Let's breakdown the different components of the explanation in $why:

  • type: shows how the probability is calculated. In this case, it is the product of multiple factors.
  • factors: a list of factors that contribute to the calculated probability. In this case, you can multiply the value of each factor to achieve the returned probability
    • baseP factor: This is the base probability or the prior probability of the predicting feature. This is derived from how often the feature appears in the sampling data

    • normalizer factors:

      • exclusiveness normalizer: appears when exclusiveness is specified as true in the predict query. This factor adjusts the probability between single-label and multi-label classification problem
      • trueFalseExclusiveness: Under the hood, Aito considers both scenarios to get the prediction: when the predicting feature is true (is in this case, P(tags == "pirkka")) and when the predicting feature is false (in this case, P(tags != pirkka)). This normalizer adjusts the probability so that P(tags == "pirkka") = 1 - P(tags != pirkka)
    • relatedPropositionLift factor: shows the impact of an evident proposition (which was defined in the where clause of the query) towards the predicting feature.
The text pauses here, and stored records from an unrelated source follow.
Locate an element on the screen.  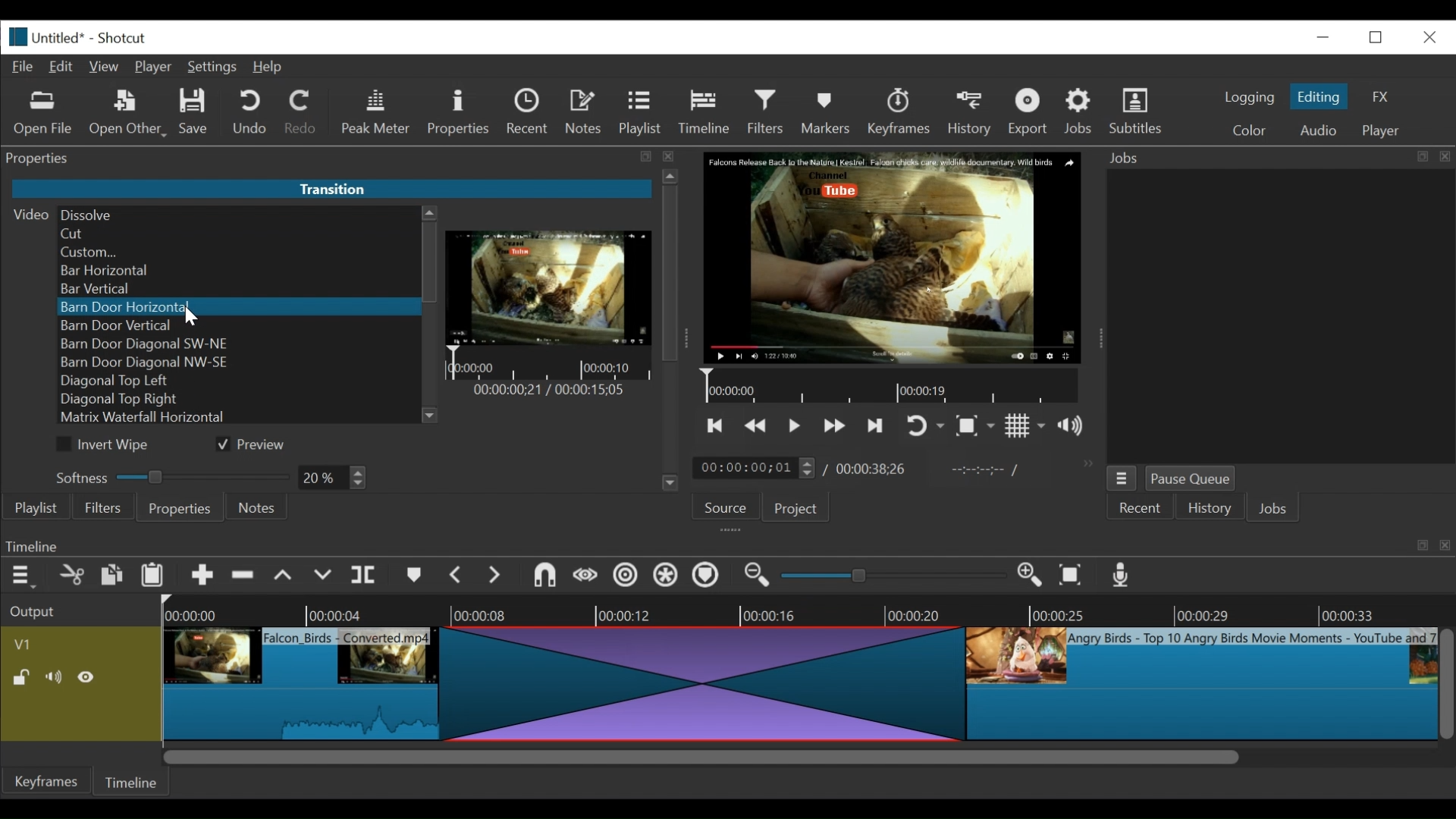
next marker is located at coordinates (497, 577).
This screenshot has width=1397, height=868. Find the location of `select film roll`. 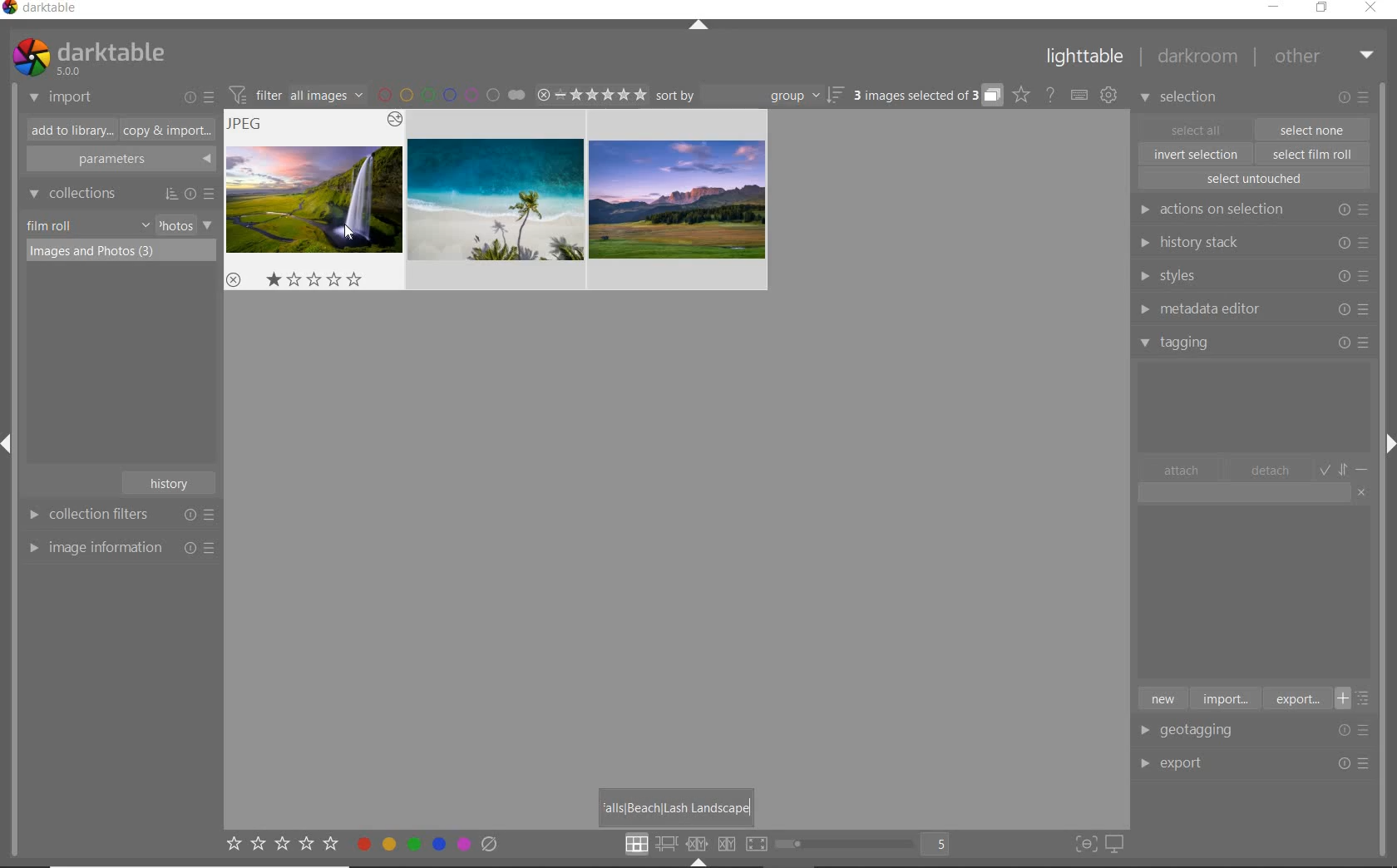

select film roll is located at coordinates (1313, 153).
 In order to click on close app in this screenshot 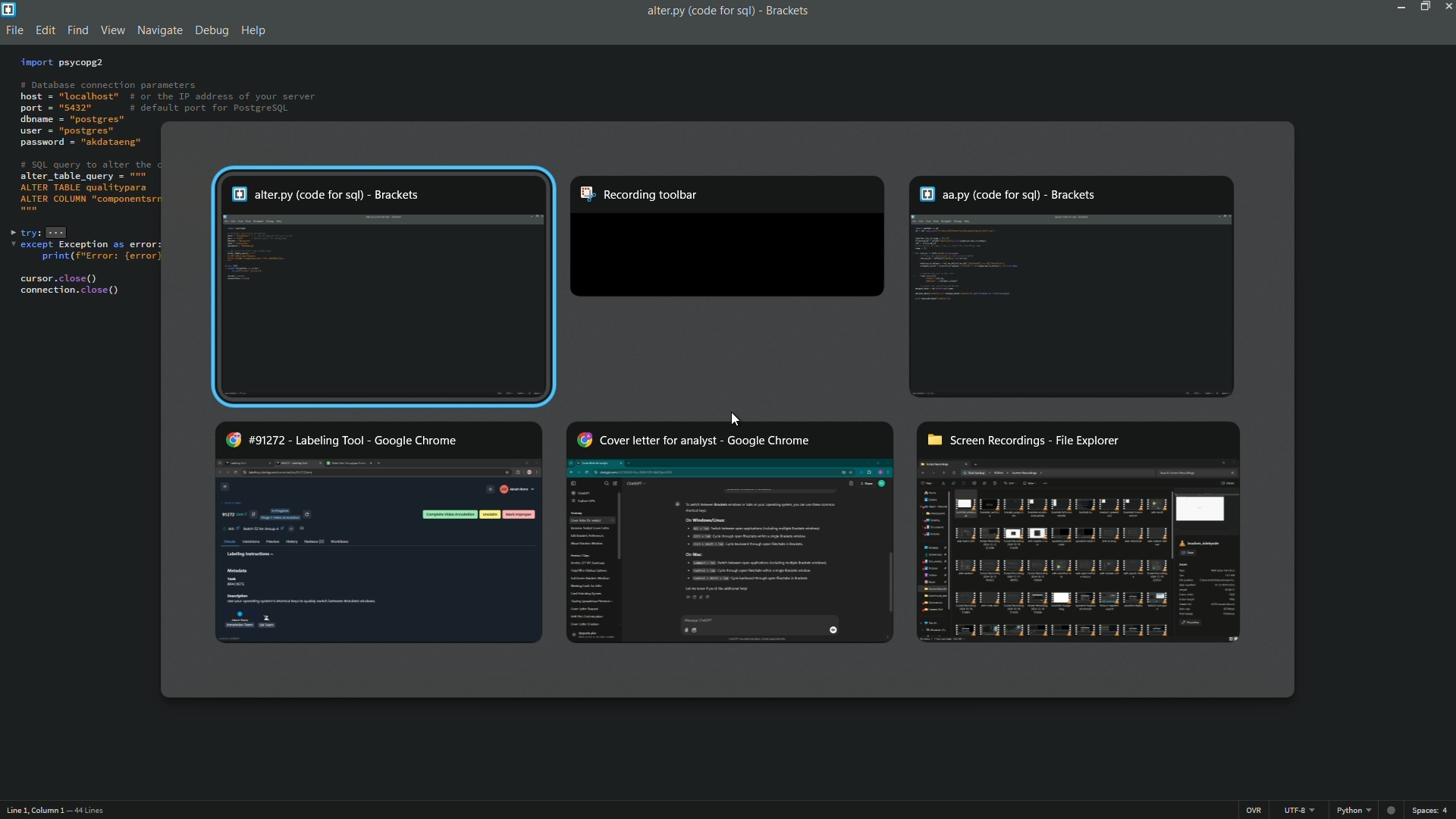, I will do `click(1447, 8)`.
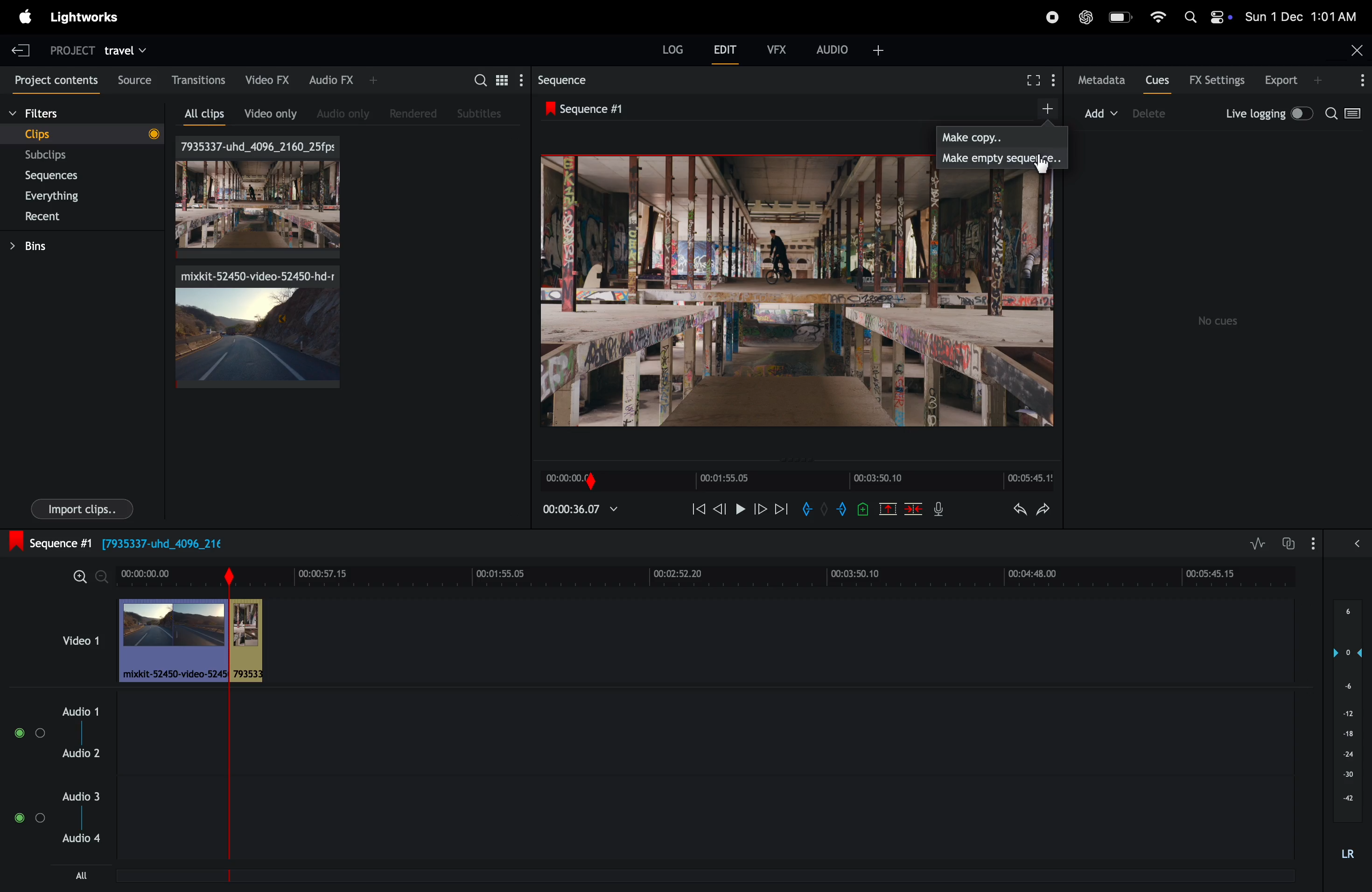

For example:

      {
        "type": "relatedPropositionLift",
        "proposition": {
          "name": {
            "$has": "banana"
          }
        },
        "value": 1.2649746464232334
      }
      

      shows that when the product name has the word banana, it has a lift of approximately of 1.26. In other words, when the product name has the word banana, it increases the chance of the tags to be pirkka by roughly 26%

      NOTE: In some cases, the related proposition can be a combination of multiple propositions. This is because of Aito's concept learning feature. For instance, in the following related proposition:

      {
          "type": "relatedPropositionLift",
          "proposition": {
            "$and": [
              {
                "name": {
                  "$has": "1st"
                }
              },
              {
                "name": {
                  "$has": "class"
                }
              }
            ]
          },
          "value": 2.1484710040052364
        }
      

      instead of treating "name": {"$has": "1st"} and "name": {"$has": "class"} independently, Aito recognizes that these 2 features together have a high impact on the product's tag to be "pirkka". More information about concept learning can be found here. In the explanation, the combined proposition is presented in a machine readable format through the operators (in this case, it is the $and operator) so that you can use it to build a query. More information about explanation proposition can be found in our API docs.